If you want to disable metrics for a service, you can ignore some services.

Common Features

Service Status

The agent checks TCP sockets for each service. By default, a simple TCP connection is used to test the service, but some services support a specific check. See the service details below for the supported specific checks. Those checks are executed every minute. They may be run earlier for TCP services: the Bleemeo agent keeps a connection open with the service and if that connection is broken the check is executed immediately.

The current status of the service can be viewed in the Status Dashboard and you can configure a notification to be alerted when the status changes.

The history of the status is also stored in a metric named service_status. One metric per service is created, the metric has two labels to identify the service:

service: the kind of the service, like “apache”, “nginx”…
service_instance: the container name. This label is absent when the service isn’t running in a container.

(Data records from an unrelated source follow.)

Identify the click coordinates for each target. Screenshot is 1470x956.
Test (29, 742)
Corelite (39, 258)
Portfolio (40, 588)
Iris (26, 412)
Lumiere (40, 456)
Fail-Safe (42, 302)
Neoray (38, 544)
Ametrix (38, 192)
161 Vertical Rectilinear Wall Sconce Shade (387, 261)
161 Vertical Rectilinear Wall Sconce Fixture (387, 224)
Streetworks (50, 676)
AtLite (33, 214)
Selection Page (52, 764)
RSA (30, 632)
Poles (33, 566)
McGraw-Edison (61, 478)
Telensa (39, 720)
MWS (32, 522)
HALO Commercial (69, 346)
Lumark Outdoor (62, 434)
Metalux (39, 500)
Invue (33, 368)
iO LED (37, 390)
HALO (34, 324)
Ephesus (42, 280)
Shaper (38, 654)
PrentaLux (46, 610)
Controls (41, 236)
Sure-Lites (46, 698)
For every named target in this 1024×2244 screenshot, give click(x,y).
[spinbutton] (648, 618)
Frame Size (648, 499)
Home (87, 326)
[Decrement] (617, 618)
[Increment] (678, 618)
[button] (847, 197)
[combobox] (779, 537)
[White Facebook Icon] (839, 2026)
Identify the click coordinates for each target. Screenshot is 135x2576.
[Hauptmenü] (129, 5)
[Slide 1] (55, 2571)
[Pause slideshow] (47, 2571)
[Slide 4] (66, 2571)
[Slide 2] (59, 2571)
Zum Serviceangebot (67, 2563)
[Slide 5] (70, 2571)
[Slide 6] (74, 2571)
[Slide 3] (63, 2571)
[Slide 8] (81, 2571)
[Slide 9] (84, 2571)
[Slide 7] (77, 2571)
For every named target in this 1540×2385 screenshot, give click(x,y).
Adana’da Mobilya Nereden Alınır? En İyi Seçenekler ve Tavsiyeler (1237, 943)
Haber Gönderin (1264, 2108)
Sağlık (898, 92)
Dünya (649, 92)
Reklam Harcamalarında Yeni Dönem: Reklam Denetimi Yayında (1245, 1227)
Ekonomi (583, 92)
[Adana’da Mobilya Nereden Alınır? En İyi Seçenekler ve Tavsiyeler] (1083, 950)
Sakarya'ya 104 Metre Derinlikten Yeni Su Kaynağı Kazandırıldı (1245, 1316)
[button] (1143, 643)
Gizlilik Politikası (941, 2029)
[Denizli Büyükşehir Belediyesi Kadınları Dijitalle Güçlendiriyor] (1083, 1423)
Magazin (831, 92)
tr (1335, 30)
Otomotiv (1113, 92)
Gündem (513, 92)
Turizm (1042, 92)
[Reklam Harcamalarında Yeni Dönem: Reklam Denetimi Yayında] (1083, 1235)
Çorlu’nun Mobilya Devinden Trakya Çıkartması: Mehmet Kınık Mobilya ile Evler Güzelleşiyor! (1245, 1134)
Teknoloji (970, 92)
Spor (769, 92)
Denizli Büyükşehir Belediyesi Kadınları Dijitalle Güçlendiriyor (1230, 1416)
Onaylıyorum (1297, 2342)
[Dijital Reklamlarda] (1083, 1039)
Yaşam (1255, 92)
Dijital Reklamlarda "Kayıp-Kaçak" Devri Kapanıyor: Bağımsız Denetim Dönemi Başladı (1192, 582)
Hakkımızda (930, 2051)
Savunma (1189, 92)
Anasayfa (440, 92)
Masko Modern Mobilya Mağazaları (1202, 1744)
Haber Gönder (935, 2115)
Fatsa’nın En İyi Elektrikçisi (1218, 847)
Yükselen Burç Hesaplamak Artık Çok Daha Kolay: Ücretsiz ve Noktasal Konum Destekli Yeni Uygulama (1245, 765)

The value of this metric is:

0 when the check passed successfully
1 when the check passed with a warning. For example an Apache server responded with a 404 page
2 when the check detected an issue with the service
3 when the check doesn’t know the status of the service. This happens when the check itself failed, usually due to a timeout

Overridable auto-discovery settings

It’s possible to override the auto-discovery parameter of any service using either configuration files, Docker labels or Kubernetes annotations.

Using configuration file

Using Bleemeo agent configuration files is done by adding entries like the following to /etc/glouton/conf.d/90-service-override.conf:

service:
  - type: "apache"
    ignore_ports:
      - 8000
      - 9000
  - type: "mysql"
    instance: "name_of_a_container"
    username: root
    password: root

The service key contains a list of service to override settings. Add one entry per service. Each service is identified by the couple “type” and “instance”. The service “type” it’s not a customizable name, unless your are creating a Custom checks, the value should match one of the supported service type (“apache”, “nginx”, “postgresql”…). See below for the full list of supported services. Service instance could be omitted when the service is running outside a container. It’s the container name for containerized service.

All other value (port, username and password in above examples) are overridable settings which are described below

Using Docker labels or Kubernetes annotations

If you are using Docker or Kubernetes, instead of Bleemeo agent configuration file, you can use Docker labels or Kubernetes annotations. Any overridable settings could be added using the name glouton.SETTING.

For instance, to ignore ports 8000 and 9000 on a Docker container, use:

docker run --label glouton.ignore_ports="8000,9000" [...]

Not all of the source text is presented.